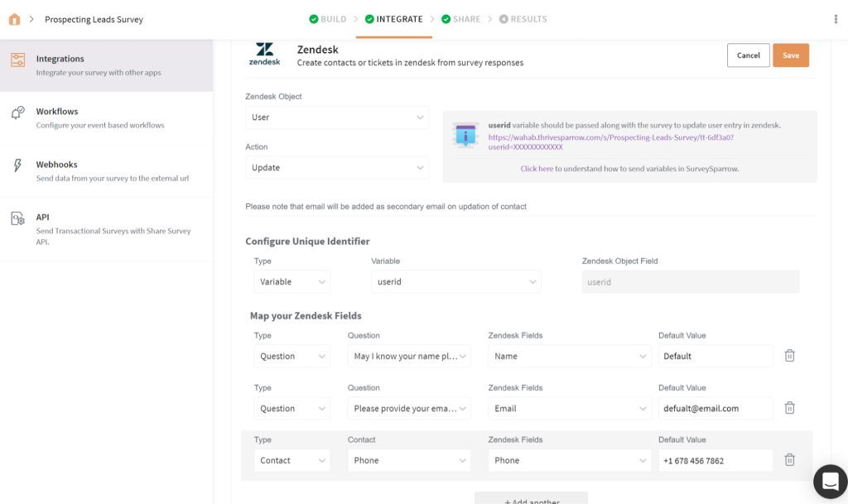Open the three-dot options menu
The height and width of the screenshot is (504, 848).
coord(835,19)
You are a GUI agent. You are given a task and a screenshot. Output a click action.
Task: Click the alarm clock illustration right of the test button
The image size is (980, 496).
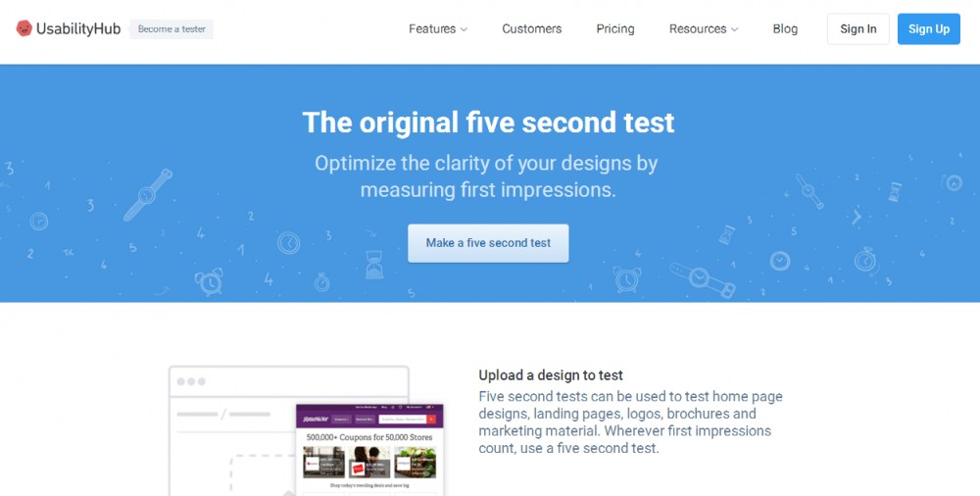627,279
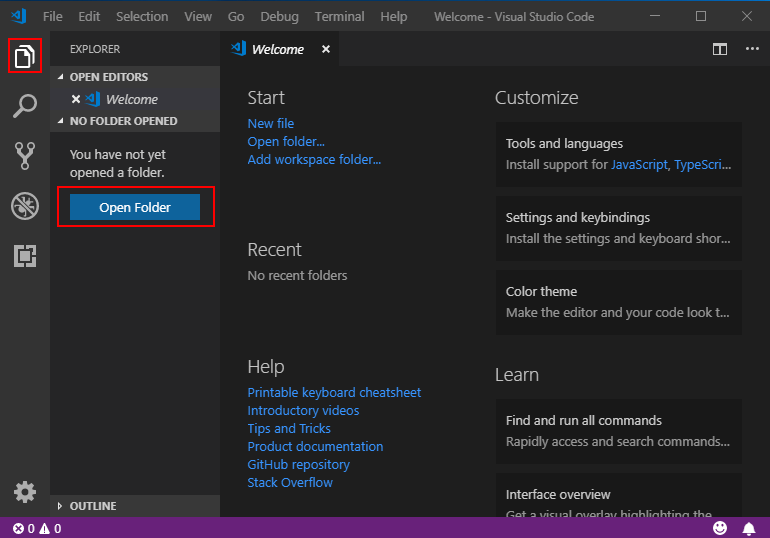Click the notifications bell in status bar
Screen dimensions: 770x538
coord(748,528)
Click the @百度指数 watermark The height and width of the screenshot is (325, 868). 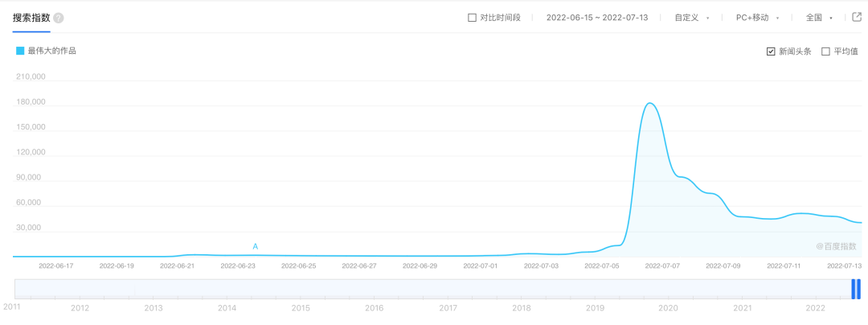coord(836,246)
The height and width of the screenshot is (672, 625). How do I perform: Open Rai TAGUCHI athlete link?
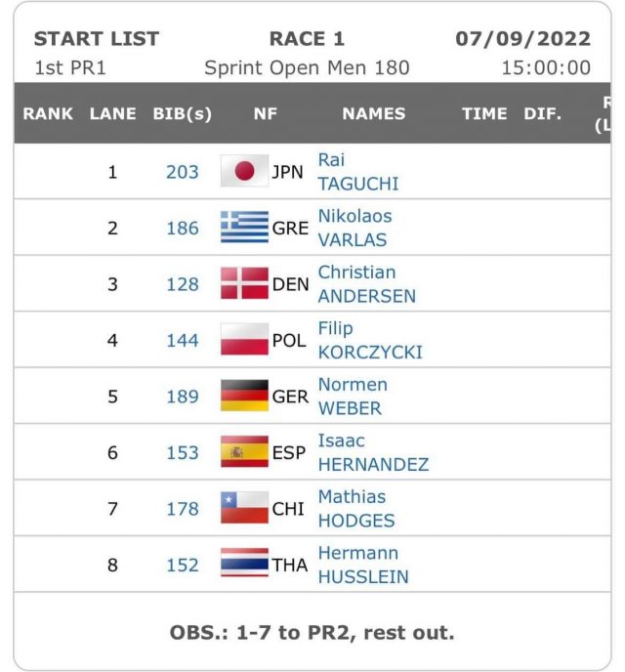tap(358, 172)

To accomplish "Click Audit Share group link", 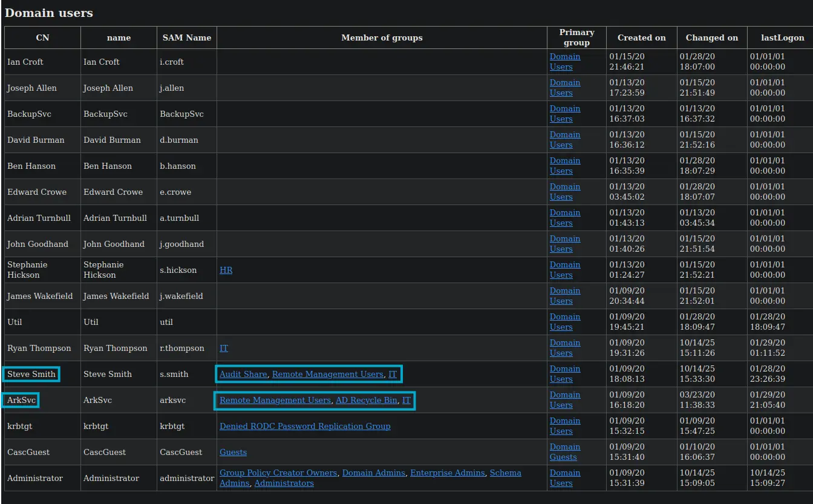I will [x=243, y=375].
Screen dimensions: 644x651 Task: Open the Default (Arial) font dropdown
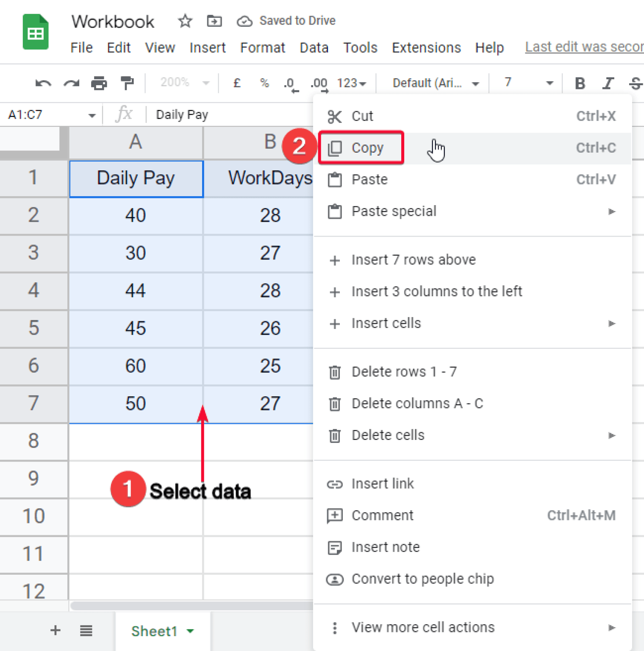(435, 83)
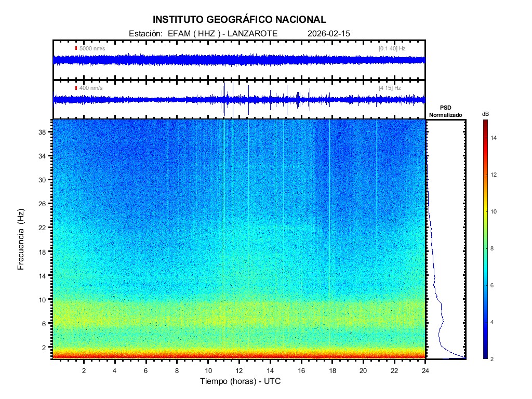Click the Tiempo (horas) - UTC axis label
Viewport: 532px width, 399px height.
(x=241, y=382)
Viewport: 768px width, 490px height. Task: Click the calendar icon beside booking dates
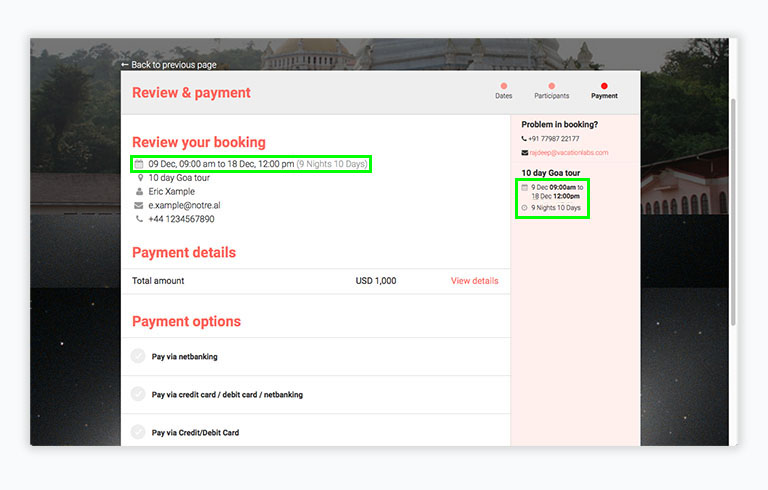pos(140,164)
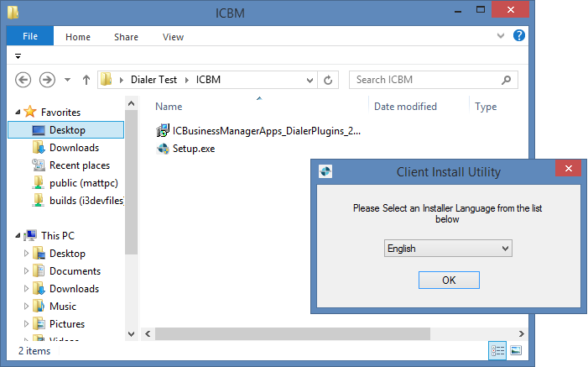
Task: Open the installer language dropdown
Action: (x=448, y=249)
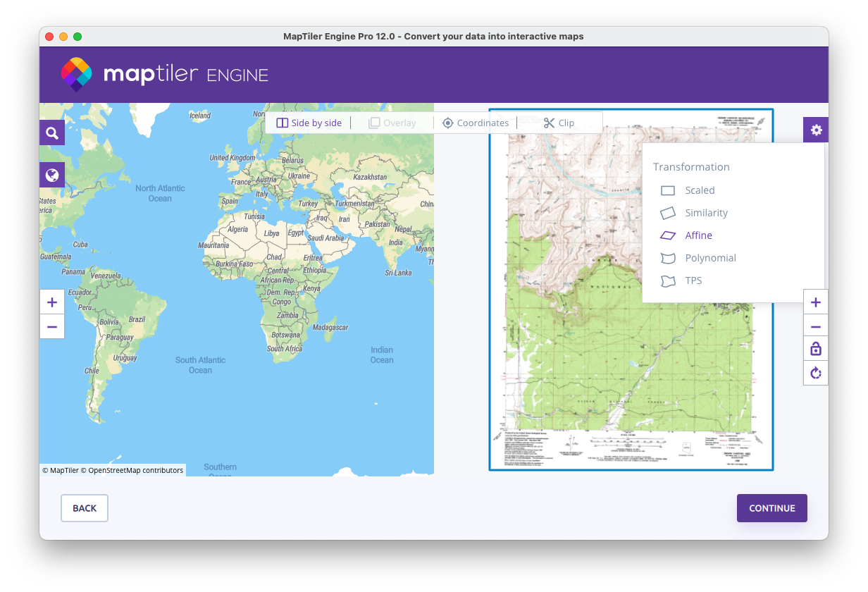Image resolution: width=868 pixels, height=592 pixels.
Task: Open the gear settings icon
Action: tap(816, 130)
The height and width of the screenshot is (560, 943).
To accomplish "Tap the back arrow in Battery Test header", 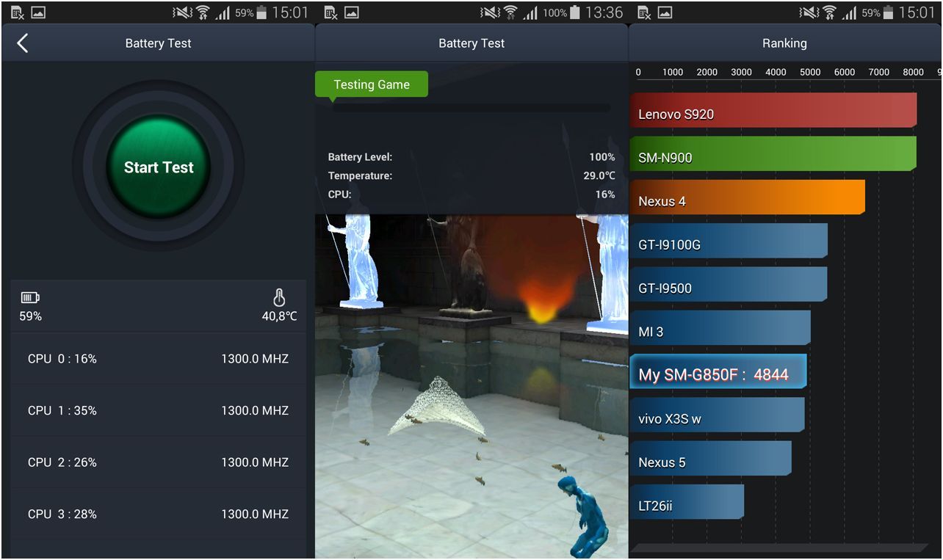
==========
Take the line containing "The height and width of the screenshot is (560, 943)." and every line after it up to the end of the data, and write them out exactly, without the pictures.

The height and width of the screenshot is (560, 943).
To accomplish "Tap the back arrow in Battery Test header", 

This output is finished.